§ **TASK INPUT**:
____

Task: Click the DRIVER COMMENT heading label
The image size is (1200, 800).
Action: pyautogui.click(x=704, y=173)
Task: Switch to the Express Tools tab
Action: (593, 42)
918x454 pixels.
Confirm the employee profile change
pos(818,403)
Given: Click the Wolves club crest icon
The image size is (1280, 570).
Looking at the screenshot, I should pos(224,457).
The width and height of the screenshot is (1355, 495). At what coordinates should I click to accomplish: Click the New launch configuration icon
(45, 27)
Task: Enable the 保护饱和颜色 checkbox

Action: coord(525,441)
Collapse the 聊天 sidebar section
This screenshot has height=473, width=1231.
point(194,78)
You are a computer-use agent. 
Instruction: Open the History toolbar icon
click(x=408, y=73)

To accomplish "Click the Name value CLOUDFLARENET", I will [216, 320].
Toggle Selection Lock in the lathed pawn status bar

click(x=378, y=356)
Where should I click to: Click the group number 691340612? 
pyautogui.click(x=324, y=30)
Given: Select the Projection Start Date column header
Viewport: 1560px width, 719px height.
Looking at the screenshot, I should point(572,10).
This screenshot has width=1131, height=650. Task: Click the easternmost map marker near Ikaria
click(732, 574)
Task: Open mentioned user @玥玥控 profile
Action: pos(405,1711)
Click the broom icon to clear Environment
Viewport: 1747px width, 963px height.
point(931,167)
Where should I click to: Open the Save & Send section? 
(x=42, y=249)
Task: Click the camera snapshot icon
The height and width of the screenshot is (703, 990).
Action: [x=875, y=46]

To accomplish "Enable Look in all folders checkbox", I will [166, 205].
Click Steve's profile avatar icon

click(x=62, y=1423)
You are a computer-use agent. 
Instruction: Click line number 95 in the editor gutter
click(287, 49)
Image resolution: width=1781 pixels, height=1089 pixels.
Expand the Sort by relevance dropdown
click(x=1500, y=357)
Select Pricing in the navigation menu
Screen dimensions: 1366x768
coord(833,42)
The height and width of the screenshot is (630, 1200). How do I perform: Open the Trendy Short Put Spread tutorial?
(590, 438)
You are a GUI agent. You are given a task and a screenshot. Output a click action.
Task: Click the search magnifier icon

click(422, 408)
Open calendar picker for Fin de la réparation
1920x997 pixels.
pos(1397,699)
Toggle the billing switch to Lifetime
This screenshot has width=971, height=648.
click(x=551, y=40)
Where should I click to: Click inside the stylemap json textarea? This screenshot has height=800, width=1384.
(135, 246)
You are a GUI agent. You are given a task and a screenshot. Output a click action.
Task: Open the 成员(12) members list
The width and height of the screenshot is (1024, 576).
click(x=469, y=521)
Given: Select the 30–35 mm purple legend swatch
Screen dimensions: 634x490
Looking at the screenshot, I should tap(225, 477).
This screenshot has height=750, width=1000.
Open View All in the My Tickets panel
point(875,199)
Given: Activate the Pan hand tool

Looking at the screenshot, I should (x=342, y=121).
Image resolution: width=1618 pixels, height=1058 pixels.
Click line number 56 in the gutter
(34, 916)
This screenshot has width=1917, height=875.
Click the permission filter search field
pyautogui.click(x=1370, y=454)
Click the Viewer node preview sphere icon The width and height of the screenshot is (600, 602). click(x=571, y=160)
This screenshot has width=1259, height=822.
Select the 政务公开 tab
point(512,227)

____

§ **DIRECTIONS**: The lines from the one with "Toggle the billing switch to Lifetime" through the end of the data above are to be set down exactly, with both boundary lines included and no other lines.

§ **RESPONSE TO THIS EXERCISE**:
Toggle the billing switch to Lifetime
This screenshot has width=971, height=648.
click(x=551, y=40)
Where should I click to: Click inside the stylemap json textarea? This screenshot has height=800, width=1384.
(135, 246)
You are a GUI agent. You are given a task and a screenshot. Output a click action.
Task: Open the 成员(12) members list
The width and height of the screenshot is (1024, 576).
click(x=469, y=521)
Given: Select the 30–35 mm purple legend swatch
Screen dimensions: 634x490
Looking at the screenshot, I should tap(225, 477).
This screenshot has height=750, width=1000.
Open View All in the My Tickets panel
point(875,199)
Given: Activate the Pan hand tool

Looking at the screenshot, I should (x=342, y=121).
Image resolution: width=1618 pixels, height=1058 pixels.
Click line number 56 in the gutter
(34, 916)
This screenshot has width=1917, height=875.
Click the permission filter search field
pyautogui.click(x=1370, y=454)
Click the Viewer node preview sphere icon The width and height of the screenshot is (600, 602). click(x=571, y=160)
This screenshot has width=1259, height=822.
Select the 政务公开 tab
point(512,227)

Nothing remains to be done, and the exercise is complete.